Loop Media’s Ongoing Losses Prompt Stock Listing Compliance Warning From NYSE

April 24, 2024 by Dave Haynes

The digital place-based streaming content service Loop Media, which has been cutting costs and executives amidst financial struggles, now has a letter from the NYSE American stock exchange giving it a month to come into compliance with traded stock listing standards.

LA-based Loop says it got a letter from the exchange advising the compliance issue relates to financial performance, citing “the reported stockholders’ deficit as of December 31, 2023, and losses from continuing operations and/or net losses in its five most recent fiscal years ended September 30, 2023.”

From the investor relations statement:

The Notice has no immediate impact on the listing of the Company’s shares of common stock, par value $0.0001 per share (the “Common Stock”), which will continue to be listed and traded on the NYSE American during the period mentioned below, subject to the Company’s compliance with the other listing requirements of the NYSE American. The Common Stock will continue to trade under the symbol “LPTV,” but will have an added designation of “.BC” to indicate the status of the Common Stock as “below compliance.” The Notice does not affect the Company’s ongoing business operations or its reporting requirements with the Securities and Exchange Commission (“SEC”).

The Company is required to submit a plan of compliance by May 23, 2024, addressing how the Company intends to regain compliance with Sections 1003(a)(i), (ii) and (iii) of the NYSE American Company Guide by October 23, 2025.

Section 1003(a)(i) of the NYSE American Company Guide requires a listed company’s stockholders’ equity be at least $2.0 million if it has reported losses from continuing operations and/or net losses in two of its three most recent fiscal years. Section 1003(a)(ii) of the NYSE American Company Guide requires a listed company’s stockholders’ equity be at least $4.0 million if it has reported losses from continuing operations and/or net losses in three of its four most recent fiscal years. Section 1003(a)(iii) of the NYSE American Company Guide requires a listed company’s stockholders’ equity be at least $6.0 million if it has reported losses from continuing operations and/or net losses in its five most recent fiscal years.

The Company is committed to considering available options to regain compliance with the NYSE American’s stockholders’ equity requirements. There can be no assurance that the Company will be able to achieve compliance with the NYSE American’s continued listing standards within the required time frame.
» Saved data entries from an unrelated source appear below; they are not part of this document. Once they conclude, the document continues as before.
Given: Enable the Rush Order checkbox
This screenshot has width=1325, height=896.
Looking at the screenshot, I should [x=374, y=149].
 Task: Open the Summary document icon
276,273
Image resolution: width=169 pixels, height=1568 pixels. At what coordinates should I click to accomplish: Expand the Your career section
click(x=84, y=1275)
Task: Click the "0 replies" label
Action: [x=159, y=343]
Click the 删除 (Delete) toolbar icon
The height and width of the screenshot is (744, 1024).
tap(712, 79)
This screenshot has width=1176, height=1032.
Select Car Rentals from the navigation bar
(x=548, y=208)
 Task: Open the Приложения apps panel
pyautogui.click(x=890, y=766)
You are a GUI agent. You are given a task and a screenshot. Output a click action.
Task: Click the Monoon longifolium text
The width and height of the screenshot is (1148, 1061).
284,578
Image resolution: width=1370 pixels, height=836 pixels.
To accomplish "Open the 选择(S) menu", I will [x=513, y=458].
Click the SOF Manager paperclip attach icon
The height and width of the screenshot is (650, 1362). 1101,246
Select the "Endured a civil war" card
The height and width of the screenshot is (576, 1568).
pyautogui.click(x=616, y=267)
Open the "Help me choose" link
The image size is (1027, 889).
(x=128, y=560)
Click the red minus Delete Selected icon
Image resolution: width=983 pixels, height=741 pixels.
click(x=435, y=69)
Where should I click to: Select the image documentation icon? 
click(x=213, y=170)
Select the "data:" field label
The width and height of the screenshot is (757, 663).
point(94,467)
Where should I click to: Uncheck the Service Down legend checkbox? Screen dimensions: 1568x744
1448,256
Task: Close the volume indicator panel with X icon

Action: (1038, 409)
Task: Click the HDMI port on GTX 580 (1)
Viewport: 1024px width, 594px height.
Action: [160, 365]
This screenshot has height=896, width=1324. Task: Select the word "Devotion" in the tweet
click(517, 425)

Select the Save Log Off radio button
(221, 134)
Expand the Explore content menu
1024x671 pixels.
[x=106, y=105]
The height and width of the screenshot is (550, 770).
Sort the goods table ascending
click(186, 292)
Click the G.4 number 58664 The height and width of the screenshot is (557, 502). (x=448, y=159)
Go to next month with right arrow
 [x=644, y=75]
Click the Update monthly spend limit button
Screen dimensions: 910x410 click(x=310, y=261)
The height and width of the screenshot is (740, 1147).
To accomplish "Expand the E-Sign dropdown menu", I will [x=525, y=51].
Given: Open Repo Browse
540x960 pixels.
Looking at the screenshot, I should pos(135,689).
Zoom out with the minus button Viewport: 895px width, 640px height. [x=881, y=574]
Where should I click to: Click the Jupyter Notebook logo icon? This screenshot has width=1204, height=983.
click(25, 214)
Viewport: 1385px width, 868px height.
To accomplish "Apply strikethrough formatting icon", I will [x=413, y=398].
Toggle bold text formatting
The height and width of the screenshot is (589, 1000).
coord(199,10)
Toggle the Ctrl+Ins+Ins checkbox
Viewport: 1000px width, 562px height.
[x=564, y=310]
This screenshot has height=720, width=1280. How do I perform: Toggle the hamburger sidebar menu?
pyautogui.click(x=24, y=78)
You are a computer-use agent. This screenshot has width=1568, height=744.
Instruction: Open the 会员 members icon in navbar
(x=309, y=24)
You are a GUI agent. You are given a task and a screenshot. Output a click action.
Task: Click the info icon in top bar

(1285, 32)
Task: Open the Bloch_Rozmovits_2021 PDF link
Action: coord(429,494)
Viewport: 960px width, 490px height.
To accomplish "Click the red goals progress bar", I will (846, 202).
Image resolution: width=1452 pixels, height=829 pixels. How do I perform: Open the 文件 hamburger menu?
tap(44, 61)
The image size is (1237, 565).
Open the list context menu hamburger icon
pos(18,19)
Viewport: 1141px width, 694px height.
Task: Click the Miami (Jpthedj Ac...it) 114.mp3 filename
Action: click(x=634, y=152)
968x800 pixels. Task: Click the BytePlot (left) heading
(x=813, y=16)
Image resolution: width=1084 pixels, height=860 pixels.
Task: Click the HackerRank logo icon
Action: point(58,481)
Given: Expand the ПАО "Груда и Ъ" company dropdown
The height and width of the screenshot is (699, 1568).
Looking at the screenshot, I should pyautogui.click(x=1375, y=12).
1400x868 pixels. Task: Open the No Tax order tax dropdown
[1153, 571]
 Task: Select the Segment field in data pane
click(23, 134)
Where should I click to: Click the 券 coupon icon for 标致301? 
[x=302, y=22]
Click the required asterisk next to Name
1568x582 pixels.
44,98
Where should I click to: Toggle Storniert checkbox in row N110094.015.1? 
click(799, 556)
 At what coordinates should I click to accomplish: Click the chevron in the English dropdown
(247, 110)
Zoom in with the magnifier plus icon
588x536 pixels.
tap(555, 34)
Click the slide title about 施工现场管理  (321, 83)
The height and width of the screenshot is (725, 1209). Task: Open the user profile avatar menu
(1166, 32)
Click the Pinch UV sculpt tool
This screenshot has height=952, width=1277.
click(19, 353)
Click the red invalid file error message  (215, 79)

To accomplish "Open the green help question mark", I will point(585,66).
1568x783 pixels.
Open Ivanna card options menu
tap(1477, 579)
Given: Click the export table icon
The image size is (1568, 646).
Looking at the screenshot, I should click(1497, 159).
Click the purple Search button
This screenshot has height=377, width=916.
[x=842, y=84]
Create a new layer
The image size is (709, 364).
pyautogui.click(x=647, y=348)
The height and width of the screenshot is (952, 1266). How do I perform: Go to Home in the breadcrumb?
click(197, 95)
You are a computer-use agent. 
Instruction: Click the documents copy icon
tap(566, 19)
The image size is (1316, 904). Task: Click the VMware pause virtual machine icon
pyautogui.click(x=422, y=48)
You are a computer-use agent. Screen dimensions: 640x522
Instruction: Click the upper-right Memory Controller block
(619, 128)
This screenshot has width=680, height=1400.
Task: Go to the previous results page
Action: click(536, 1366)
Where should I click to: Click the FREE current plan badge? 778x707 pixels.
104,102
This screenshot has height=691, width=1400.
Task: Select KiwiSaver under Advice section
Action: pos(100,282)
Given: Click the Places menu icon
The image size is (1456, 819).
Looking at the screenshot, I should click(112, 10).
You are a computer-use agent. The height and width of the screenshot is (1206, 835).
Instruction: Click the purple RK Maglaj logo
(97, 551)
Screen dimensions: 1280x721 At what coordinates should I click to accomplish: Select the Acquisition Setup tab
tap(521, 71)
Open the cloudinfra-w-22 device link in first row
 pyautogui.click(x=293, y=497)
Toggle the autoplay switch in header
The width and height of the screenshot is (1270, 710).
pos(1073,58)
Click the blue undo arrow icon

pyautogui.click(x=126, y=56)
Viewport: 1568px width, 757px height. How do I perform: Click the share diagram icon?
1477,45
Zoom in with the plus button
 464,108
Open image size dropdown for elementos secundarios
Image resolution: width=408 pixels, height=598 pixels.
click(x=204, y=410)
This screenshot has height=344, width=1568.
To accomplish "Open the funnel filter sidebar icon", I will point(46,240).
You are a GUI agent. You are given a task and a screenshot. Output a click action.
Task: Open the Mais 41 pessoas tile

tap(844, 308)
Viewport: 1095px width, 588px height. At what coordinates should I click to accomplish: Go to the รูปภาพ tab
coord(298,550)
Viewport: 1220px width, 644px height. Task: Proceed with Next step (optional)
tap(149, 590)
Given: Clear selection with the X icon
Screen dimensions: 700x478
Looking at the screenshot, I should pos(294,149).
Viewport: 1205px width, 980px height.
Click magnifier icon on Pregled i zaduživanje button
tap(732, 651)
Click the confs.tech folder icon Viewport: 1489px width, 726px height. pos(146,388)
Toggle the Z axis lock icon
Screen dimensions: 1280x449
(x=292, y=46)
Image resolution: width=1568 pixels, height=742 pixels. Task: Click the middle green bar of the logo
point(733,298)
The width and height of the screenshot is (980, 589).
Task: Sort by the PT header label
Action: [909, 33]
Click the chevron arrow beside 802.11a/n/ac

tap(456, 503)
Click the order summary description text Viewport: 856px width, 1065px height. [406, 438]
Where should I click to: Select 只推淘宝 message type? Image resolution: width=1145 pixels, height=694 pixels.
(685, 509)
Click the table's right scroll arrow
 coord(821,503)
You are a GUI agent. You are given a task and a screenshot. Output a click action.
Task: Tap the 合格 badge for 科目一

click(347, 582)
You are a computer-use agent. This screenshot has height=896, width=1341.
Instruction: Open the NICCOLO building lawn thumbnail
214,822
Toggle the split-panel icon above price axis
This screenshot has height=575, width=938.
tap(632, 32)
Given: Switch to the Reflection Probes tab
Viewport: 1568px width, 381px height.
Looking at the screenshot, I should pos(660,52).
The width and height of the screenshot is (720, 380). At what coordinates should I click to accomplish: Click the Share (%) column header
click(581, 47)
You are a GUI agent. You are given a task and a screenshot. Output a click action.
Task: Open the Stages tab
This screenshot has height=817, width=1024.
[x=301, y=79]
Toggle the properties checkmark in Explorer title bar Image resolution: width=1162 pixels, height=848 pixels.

The company makes free, ad-supported content channels and digital signage functionality available to businesses via streaming apps loaded on media play-out devices or smart displays. It has been very aggressively expanding its footprint as it competes for venues and eyeballs with companies like Austin-based Atmosphere. It grew its installed base by 126% in its last fiscal year, with some 79,000 Android players in bars/restaurants, office buildings, retail businesses, college campuses and airports. Most of that footprint is in the United States, but Loop is also now in Canada, Australia, and New Zealand.